Seriously. The People’s Republic of China. Humanitarian aid. Freedom House ranks them as Not Free: Amnesty International and Human Rights Watch were similarly blistering, in case anybody was inclined to treat the first link as partisan prejudice. The actions of the PRC regime encourage this kind of cross-spectrum opposition: for just one example, look at religious persecution issues. Between the PRC’s hostility towards unacceptably independent Christian churches, its heavy-handed interference with Tibetan and other Buddhist sects, and the ongoing high-tension crackdown against Xinjiang’s restive Muslim population, there’s something for everybody to particularly dislike. Couple that with well-founded worries (from the Congressional Research Service) that current Chinese foreign aid is subordinated to its geopolitical ambitions:
Overall, China’s foreign assistance during the past several years has been driven primarily by Beijing’s desire to secure and transport natural resources and secondarily for diplomatic reasons. According to the NYU Wagner School study, during the 2002-2007 period, Africa received the greatest amount of loans and development assistance, followed by Latin America and Southeast Asia. The study suggests that China’s foreign aid activities in Africa and Latin America serve the PRC’s immediate economic interests, while those in Southeast Asia relate to longer term diplomatic or strategic objectives. In Africa and Southeast Asia, Chinese infrastructure and public works projects constitute the most common form of aid, while in Latin America, where some countries are more developed, PRC-sponsored natural resource development activities are more prominent.

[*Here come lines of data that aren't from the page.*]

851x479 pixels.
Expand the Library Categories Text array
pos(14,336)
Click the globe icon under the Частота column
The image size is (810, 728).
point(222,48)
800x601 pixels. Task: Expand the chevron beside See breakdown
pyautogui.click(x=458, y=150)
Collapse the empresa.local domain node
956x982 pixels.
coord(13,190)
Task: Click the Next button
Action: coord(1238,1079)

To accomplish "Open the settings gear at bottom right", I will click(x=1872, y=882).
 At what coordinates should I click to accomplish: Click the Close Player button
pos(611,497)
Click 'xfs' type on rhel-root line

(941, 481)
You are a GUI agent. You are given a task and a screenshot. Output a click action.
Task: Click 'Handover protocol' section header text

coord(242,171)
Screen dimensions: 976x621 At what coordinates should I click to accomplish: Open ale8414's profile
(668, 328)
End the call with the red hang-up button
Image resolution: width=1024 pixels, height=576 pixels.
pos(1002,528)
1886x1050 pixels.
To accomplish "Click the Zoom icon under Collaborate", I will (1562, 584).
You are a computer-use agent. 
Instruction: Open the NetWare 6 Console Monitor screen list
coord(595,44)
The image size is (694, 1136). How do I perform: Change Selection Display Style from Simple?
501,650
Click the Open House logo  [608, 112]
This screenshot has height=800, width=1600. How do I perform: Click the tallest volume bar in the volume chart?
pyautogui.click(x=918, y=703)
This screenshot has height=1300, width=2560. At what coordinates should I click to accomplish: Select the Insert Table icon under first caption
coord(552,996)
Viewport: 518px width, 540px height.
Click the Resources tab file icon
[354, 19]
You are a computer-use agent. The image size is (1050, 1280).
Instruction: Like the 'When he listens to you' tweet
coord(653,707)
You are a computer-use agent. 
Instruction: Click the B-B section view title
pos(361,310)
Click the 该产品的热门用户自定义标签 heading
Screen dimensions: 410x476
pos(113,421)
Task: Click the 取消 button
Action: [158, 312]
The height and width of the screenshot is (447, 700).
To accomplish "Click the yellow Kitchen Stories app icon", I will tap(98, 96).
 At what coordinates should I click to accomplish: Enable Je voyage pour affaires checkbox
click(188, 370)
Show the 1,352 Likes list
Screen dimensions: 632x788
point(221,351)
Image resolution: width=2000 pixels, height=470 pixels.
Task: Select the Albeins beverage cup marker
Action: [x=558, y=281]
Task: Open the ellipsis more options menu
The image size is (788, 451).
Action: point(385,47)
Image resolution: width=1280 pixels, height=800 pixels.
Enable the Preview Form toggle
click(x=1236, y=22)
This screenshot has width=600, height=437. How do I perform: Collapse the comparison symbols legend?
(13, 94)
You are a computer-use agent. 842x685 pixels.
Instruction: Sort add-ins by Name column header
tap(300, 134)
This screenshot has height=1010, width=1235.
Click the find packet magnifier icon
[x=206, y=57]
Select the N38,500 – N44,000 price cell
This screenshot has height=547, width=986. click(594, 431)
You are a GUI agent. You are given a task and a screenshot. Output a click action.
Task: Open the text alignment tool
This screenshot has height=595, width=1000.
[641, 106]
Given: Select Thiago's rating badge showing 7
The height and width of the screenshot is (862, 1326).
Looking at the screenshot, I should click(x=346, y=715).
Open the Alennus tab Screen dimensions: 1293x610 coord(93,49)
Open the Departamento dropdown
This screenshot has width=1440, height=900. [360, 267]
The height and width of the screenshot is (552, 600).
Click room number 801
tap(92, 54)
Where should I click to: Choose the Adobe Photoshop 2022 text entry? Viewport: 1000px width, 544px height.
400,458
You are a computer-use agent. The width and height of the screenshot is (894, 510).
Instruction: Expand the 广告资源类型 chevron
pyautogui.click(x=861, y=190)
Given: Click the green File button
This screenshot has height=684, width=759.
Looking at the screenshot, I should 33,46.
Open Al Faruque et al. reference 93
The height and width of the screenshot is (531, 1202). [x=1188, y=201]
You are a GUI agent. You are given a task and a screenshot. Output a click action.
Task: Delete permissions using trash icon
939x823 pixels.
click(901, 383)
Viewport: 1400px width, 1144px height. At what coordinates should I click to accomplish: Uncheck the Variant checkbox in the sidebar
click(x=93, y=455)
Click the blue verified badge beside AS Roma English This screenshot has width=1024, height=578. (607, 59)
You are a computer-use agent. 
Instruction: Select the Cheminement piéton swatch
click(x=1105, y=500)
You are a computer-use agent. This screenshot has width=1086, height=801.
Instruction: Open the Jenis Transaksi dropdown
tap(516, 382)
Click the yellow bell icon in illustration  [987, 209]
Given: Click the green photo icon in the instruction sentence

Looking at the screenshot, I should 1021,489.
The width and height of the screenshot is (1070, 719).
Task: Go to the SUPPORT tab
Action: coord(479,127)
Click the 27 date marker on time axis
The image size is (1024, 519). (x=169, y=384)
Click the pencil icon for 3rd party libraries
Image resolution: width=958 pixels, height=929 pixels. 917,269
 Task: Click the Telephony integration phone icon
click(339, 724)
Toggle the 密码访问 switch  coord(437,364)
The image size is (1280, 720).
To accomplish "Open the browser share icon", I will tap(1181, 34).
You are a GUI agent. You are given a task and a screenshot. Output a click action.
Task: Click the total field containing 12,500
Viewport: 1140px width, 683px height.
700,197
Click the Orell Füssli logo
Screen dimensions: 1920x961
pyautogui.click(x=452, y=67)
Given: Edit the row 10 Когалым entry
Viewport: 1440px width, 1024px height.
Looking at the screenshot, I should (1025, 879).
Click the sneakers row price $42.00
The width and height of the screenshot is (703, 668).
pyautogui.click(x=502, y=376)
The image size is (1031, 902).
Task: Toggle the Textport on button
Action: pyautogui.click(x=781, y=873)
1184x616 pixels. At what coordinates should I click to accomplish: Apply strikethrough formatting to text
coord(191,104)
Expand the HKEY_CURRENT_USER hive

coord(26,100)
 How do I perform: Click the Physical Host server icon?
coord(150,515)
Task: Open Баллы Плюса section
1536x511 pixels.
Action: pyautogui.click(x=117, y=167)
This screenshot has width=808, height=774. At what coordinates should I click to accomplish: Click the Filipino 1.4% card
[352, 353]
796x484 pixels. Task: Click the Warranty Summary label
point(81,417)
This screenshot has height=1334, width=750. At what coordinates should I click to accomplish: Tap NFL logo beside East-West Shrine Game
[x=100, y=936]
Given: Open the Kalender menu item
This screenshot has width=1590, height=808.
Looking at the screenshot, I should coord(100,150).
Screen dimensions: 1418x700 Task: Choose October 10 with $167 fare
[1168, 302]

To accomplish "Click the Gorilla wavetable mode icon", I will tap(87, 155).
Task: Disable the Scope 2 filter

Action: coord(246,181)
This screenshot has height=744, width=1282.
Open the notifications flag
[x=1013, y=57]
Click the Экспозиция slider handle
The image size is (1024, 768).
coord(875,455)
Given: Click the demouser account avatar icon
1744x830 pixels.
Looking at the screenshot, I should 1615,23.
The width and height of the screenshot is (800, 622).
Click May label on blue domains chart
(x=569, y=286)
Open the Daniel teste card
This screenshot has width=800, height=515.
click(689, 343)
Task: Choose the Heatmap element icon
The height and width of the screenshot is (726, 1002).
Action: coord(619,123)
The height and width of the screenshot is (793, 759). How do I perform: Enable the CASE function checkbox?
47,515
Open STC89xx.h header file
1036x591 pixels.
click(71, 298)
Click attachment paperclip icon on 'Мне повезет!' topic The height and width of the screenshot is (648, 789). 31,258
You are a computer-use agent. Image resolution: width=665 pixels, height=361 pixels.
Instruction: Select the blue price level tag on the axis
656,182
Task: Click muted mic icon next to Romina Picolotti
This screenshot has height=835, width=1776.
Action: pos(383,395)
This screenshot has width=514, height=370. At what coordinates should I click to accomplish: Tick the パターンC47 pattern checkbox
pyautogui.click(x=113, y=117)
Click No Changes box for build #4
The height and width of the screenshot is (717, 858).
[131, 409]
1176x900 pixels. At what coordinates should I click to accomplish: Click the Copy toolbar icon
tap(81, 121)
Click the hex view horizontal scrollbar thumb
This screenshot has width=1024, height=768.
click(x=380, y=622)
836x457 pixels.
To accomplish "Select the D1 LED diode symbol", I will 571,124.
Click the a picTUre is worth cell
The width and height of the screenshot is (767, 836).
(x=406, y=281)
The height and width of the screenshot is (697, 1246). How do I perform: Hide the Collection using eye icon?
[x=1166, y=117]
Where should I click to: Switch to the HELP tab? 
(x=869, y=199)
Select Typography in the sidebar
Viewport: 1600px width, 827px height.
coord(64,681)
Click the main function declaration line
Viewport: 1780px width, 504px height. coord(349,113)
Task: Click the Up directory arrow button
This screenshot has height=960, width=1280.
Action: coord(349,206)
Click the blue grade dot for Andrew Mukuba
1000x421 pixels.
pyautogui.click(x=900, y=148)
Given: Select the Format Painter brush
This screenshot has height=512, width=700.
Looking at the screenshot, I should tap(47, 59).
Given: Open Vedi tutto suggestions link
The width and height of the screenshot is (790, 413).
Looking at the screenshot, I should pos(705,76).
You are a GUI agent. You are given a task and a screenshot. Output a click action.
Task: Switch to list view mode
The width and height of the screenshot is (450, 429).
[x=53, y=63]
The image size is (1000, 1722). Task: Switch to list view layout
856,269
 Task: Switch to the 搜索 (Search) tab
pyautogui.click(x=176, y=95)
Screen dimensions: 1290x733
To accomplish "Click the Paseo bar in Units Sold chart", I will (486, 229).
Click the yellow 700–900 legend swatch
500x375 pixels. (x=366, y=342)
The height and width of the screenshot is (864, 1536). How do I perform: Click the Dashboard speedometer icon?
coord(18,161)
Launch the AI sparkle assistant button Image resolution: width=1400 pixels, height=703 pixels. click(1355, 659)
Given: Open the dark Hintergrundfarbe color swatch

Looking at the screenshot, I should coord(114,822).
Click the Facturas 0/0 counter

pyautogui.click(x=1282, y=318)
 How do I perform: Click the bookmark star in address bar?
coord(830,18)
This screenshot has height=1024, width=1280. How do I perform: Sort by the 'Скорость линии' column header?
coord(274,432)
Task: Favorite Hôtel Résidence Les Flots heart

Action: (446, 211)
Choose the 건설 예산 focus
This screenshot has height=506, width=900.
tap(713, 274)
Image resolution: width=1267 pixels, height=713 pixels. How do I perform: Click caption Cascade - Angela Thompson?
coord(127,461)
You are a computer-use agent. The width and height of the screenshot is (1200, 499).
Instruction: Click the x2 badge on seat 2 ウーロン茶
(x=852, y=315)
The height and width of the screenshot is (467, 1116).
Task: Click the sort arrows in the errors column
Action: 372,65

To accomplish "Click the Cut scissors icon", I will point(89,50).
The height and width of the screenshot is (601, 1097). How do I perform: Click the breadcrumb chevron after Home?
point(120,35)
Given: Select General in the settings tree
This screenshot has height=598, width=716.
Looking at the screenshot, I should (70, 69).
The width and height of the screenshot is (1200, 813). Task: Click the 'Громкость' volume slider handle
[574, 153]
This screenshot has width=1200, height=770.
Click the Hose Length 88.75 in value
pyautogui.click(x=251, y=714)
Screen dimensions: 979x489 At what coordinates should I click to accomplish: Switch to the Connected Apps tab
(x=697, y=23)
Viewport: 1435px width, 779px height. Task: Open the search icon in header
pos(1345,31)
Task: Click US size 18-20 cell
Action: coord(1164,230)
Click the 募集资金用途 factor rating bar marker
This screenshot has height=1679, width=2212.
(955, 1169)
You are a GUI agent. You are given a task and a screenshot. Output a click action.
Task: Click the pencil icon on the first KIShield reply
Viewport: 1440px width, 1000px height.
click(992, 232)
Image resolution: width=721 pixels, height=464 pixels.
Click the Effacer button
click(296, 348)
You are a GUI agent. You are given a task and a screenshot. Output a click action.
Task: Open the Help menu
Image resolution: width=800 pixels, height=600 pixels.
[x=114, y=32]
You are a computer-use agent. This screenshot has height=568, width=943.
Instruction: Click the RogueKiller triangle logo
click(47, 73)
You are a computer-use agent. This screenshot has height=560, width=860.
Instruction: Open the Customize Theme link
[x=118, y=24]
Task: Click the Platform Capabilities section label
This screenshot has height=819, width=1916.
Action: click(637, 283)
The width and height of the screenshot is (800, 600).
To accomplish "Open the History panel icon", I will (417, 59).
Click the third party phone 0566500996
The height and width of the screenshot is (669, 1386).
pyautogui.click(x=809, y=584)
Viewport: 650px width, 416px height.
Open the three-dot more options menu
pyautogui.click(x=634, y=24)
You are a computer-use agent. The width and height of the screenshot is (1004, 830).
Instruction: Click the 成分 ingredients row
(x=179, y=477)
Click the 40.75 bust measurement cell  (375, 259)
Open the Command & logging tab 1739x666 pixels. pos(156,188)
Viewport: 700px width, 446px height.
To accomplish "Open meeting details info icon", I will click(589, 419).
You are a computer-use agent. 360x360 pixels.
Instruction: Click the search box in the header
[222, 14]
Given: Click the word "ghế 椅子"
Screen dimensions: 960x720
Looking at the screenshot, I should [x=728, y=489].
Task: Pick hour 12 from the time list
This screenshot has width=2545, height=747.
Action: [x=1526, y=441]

…and you have to ask: what the heck was Mitt Romney thinking? He just told the People’s Republic of China that, if Romney’s elected, the PRC’s current program of building hegemony on the cheap will be encouraged by the US government! Yes, I know that Romney’s people will say that’s not what Romney meant*, but that’s what the PRC’s leadership is going to hear. A fundamental lack of common cultural referents works both ways, you know.
Moe Lane (crosspost)
*I originally wrote that as “Yes, I know that’s not what Romney meant,” until I realized: no, I don’t know that that was not what Romney meant. I never know what Romney really means. That’s the problem.